Les excitants débuts de Pink Floyd remis au goût du jour
Un ultra-luxueux coffret et une double compilation, Pink Floyd The Early Years 1965-1972, retracent les excitants débuts du mythique groupe psych et prog britannique. Il était une fois…
Sobre, classe et confort. Noir, blanc, stylisé et rembourré. L’emballage à lui seul en jette. Comme ces petites boîtes dans lesquelles on glisse les bagues de fiançailles et de mariage, mais avec la taille d’un ordinateur portable des années 70, il recèle un précieux trésor. Plus de 20 heures de musique et d’images, souvent inédites. Vingt-sept disques (DVD et Blu-ray compris), cinq 45 tours, des films, des répliques d’affiches et de vieux tickets de concert et quinze versions de Careful With That Axe, Eugene… Pink Floyd The Early Years 1965-1972, aussi décliné en double compilation, est assurément le coffret ultime, mais pas le moins cher (environ 500 euros) de cette fin d’année. Avant d’être le groupe préféré des intellos, des faux babas cool et des vendeurs de chaînes hi-fi, de faire bander les comptables des maisons et des magasins de disques, bref avant The Dark Side of the Moon, écoulé à environ 50 millions d’exemplaires depuis sa sortie en 1973, Pink Floyd n’incarnait pas encore le rock frimeur et boursouflé, le plaisir coupable et le talent pompier. Il écrivait en Angleterre les lettres d’or du psychédélisme et tentait de se réinventer sans son cerveau trépané…

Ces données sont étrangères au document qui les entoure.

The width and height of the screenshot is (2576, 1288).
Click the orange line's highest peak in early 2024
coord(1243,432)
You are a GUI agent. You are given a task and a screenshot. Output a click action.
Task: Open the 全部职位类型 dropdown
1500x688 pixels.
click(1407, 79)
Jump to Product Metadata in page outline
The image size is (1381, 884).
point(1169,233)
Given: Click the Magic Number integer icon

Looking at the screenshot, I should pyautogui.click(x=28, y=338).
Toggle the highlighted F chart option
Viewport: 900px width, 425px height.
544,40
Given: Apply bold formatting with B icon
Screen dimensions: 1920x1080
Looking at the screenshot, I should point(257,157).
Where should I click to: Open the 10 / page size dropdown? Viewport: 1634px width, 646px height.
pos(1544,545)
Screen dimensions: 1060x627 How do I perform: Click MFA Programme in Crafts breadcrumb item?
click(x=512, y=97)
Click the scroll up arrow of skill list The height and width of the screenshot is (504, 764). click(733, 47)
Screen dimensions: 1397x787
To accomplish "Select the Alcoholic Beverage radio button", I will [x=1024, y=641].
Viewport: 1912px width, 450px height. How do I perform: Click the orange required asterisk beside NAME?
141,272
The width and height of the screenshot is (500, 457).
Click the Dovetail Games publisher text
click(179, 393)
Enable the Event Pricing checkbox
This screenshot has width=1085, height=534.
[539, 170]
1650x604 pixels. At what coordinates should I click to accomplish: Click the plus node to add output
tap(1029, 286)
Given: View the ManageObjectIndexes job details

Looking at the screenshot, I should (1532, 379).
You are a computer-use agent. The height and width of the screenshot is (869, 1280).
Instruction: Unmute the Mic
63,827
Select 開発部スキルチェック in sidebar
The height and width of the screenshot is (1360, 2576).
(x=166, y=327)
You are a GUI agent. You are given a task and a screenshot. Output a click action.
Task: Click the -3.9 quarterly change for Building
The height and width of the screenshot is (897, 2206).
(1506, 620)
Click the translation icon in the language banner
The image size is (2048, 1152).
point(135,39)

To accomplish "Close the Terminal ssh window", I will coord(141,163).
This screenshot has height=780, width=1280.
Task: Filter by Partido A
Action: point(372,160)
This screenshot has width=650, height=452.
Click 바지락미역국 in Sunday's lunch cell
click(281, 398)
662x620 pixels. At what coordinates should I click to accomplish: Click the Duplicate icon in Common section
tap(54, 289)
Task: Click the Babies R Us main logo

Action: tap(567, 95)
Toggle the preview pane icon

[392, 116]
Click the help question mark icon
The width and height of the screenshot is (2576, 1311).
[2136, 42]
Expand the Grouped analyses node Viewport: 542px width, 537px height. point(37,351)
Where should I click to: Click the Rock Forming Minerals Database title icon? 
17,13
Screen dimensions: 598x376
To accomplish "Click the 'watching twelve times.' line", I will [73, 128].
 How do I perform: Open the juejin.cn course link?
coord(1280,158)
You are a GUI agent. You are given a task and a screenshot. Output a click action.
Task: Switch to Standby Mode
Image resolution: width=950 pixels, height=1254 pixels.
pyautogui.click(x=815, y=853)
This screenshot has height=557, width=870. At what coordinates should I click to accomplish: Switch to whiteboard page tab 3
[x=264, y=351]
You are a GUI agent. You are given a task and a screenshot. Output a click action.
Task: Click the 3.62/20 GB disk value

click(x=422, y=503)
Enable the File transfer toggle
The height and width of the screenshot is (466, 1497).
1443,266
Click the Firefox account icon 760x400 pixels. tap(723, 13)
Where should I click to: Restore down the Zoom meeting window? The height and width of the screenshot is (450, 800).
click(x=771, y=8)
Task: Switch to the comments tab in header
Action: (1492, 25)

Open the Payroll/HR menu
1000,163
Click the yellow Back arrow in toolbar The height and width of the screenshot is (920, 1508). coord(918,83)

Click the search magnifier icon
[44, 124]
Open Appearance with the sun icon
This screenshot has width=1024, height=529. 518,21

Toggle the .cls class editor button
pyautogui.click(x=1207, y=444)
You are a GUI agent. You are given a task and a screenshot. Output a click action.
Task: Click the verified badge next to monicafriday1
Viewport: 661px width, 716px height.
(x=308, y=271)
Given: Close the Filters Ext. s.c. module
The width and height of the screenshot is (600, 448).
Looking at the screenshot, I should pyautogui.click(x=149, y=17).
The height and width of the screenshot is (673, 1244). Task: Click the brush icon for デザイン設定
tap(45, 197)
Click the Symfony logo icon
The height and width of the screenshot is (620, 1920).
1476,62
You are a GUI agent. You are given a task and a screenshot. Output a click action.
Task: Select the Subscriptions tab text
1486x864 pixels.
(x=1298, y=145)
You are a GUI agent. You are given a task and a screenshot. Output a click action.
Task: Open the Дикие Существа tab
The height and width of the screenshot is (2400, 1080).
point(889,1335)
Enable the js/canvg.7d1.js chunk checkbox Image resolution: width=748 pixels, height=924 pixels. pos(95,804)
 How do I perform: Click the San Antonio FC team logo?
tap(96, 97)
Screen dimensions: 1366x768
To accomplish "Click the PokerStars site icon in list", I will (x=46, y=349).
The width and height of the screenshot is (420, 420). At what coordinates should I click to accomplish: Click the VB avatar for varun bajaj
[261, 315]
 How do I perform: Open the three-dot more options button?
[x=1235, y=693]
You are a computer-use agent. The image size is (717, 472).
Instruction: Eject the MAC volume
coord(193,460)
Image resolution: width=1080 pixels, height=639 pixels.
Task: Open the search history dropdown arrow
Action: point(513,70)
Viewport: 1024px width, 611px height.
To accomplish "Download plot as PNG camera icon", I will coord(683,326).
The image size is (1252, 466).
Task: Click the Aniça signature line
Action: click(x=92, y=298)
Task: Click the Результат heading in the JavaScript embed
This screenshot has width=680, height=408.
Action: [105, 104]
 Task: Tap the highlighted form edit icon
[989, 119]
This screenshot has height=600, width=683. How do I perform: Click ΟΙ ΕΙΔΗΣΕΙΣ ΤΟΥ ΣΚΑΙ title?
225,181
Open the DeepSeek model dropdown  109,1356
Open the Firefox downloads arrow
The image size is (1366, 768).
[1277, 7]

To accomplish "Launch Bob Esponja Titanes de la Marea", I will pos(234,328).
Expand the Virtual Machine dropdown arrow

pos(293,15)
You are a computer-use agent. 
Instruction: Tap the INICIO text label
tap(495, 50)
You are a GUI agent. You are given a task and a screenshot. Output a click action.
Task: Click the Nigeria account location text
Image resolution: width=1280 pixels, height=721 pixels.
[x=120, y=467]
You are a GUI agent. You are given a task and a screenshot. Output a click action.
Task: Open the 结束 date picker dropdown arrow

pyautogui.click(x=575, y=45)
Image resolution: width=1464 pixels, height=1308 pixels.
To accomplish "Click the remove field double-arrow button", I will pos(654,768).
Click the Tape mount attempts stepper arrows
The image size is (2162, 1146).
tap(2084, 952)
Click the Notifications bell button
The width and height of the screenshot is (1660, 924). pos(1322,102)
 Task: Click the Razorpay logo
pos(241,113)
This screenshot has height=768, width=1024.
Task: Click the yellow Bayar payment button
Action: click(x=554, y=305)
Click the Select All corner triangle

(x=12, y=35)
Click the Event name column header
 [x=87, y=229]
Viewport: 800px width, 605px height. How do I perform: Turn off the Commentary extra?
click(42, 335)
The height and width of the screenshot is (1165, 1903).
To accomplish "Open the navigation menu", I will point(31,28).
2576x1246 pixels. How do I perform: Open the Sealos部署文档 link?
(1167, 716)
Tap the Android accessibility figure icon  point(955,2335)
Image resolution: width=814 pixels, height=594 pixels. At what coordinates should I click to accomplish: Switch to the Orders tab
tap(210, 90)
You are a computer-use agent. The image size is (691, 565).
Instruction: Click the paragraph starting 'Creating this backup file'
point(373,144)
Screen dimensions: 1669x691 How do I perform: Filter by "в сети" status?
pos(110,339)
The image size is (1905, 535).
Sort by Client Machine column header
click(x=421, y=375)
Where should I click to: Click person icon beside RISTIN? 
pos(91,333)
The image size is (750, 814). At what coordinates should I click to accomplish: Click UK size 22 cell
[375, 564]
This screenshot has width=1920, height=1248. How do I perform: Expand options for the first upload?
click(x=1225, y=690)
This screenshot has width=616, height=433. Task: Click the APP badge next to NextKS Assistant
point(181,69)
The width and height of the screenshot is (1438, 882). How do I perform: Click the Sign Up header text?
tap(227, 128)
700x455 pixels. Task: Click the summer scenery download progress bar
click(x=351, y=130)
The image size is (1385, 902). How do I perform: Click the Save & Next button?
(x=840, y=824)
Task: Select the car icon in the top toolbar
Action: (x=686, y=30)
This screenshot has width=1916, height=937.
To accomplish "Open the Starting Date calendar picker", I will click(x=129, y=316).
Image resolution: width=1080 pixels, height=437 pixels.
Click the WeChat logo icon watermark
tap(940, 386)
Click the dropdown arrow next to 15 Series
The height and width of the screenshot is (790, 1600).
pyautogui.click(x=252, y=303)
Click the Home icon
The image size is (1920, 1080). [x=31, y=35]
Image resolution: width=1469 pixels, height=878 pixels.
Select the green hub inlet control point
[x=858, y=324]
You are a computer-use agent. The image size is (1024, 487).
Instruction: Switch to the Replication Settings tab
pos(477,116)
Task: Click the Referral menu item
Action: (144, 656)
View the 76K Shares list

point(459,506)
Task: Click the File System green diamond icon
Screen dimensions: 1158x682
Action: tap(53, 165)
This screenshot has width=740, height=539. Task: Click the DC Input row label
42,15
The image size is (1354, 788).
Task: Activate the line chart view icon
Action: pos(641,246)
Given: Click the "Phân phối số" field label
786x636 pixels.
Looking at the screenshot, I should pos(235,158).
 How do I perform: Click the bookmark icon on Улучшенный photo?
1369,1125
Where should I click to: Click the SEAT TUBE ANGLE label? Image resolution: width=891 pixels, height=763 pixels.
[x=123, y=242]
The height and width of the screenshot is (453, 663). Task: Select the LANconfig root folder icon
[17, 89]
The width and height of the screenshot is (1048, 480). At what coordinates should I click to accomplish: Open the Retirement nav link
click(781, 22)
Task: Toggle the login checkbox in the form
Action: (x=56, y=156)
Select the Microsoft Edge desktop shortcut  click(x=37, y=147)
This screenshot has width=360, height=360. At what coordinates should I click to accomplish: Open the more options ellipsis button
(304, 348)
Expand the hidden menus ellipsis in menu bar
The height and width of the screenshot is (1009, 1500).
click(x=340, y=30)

Jeu de mots construit sur les noms de deux bluesmen géorgiens, Pink Anderson et Floyd Council, dont Syd Barrett possède un 45 tours, Pink Floyd voit le jour en 1965. Il naît sur les cendres de différents projets (Sigma 6, T-Set, Screaming Abdabs) formés par Roger Waters, Nick Mason et Richard Wright alors étudiants en architecture à Cambridge, mais doit d’abord beaucoup à Barrett, ami d’enfance de Waters et grand admirateur des Beatles et des Stones, des Byrds et des Kinks. Les reprises des standards du rhythm and blues américain comme Louie Louie et Road Runner d’abord tirées en longueur, pimentées de feedback et de solos d’orgue (histoire de suivre la mode de l’acid rock en vogue sur la côte ouest des Etats-Unis) font vite faire place à une musique plus improvisée inspirée du jazz. Pink Floyd devient rapidement l’un des groupes les plus populaires du courant psychédélique britannique et, dès janvier 1967, inaugure le light show (véritable prouesse technique pour l’époque) qui en fait une attraction scénique que personne dans le petit milieu underground de Londres ne veut manquer.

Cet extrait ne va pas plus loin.